## [Task goal]
Look below for the line holding "Open the Find binoculars icon in the wizard" and the line holding "This screenshot has width=1372, height=893.". Transcribe exactly those lines and all lines between them, nothing more.
..........
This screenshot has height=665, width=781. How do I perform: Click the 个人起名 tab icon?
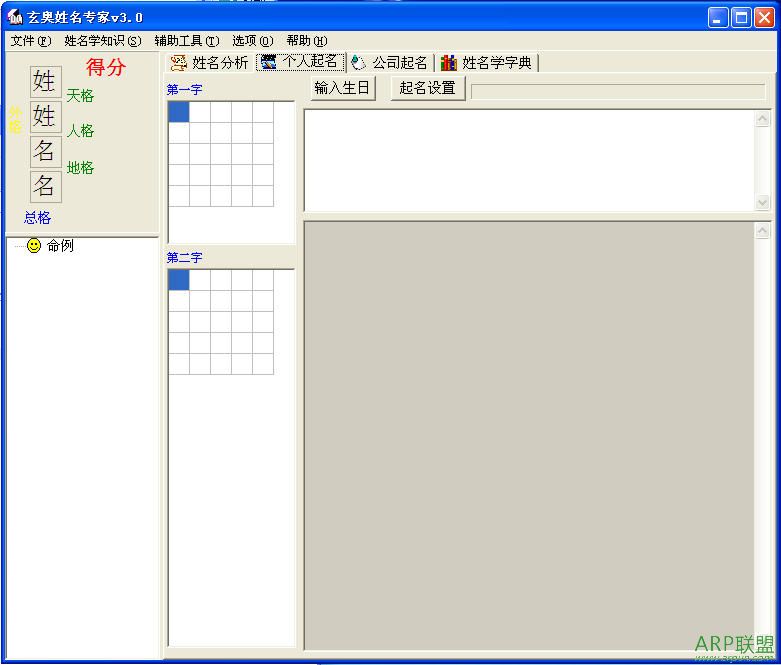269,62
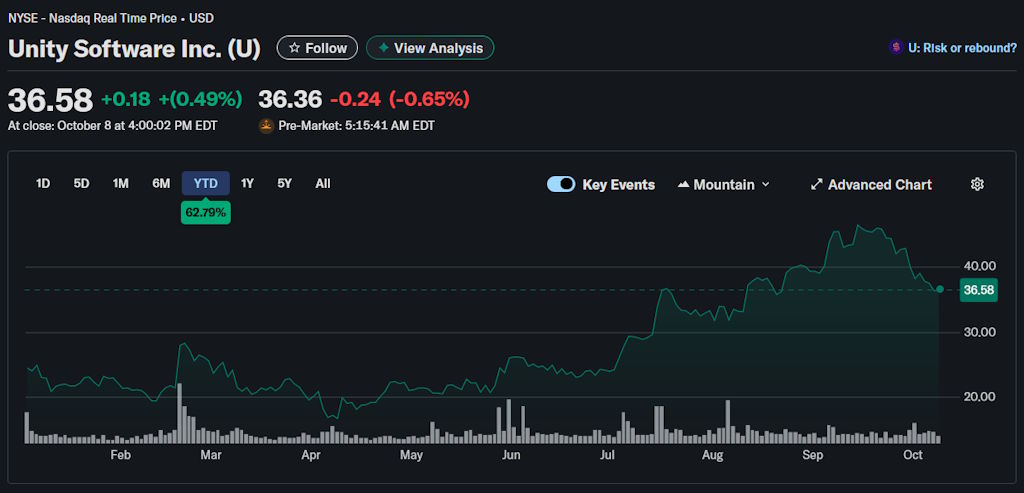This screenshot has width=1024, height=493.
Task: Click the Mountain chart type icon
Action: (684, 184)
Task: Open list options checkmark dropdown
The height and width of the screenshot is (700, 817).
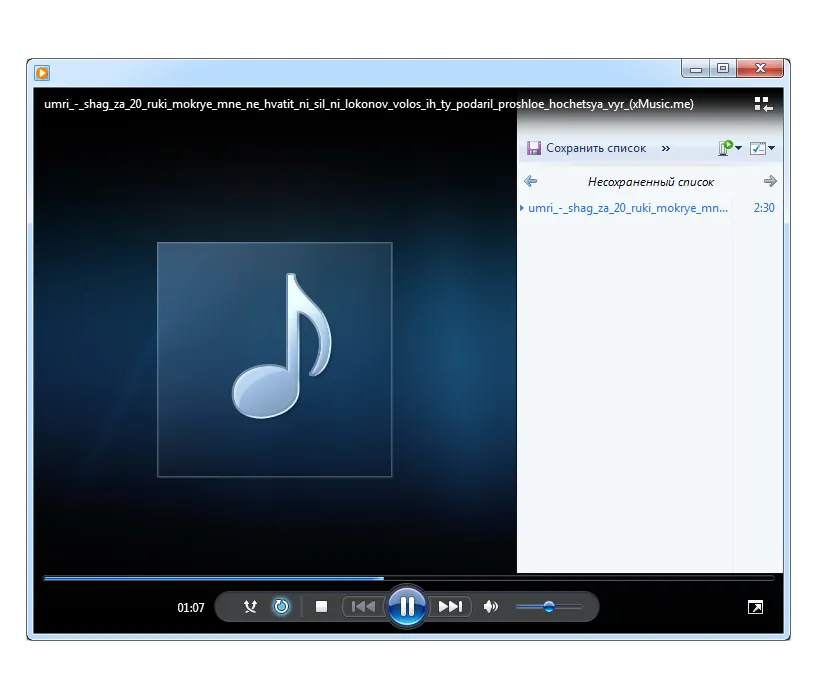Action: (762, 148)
..........
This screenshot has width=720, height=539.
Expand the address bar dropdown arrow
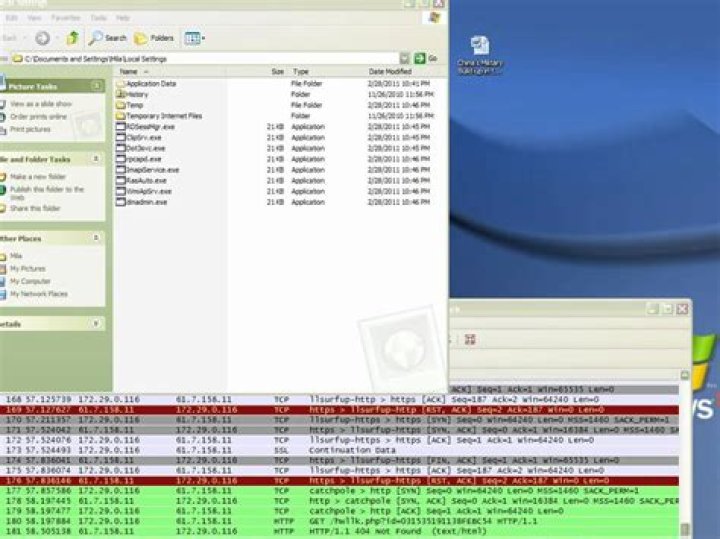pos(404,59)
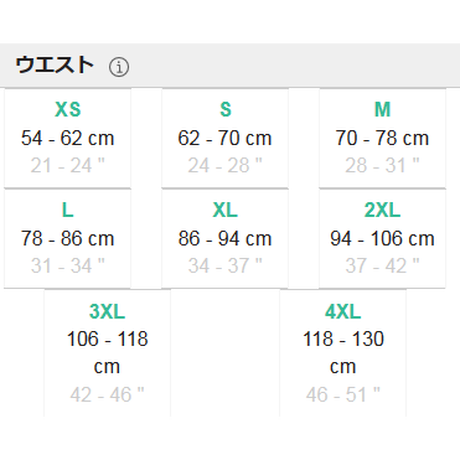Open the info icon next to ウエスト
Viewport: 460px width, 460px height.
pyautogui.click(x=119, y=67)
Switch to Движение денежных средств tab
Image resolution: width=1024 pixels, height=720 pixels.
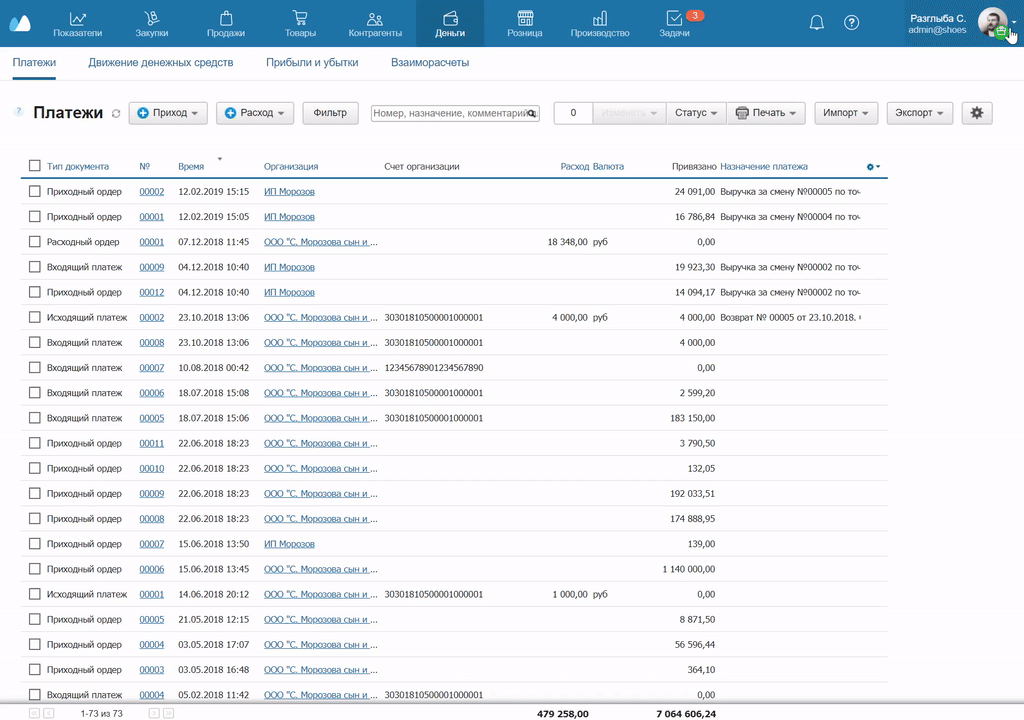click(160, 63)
..........
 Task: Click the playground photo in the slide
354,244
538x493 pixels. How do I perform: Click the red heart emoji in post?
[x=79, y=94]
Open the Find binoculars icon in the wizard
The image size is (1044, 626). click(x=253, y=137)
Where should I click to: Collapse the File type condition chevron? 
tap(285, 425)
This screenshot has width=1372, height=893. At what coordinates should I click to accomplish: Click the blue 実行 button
..........
## [Answer below]
Open the Find binoculars icon in the wizard
The image size is (1044, 626). click(x=253, y=137)
Where should I click to: Collapse the File type condition chevron? 
tap(285, 425)
This screenshot has width=1372, height=893. At what coordinates should I click to accomplish: Click the blue 実行 button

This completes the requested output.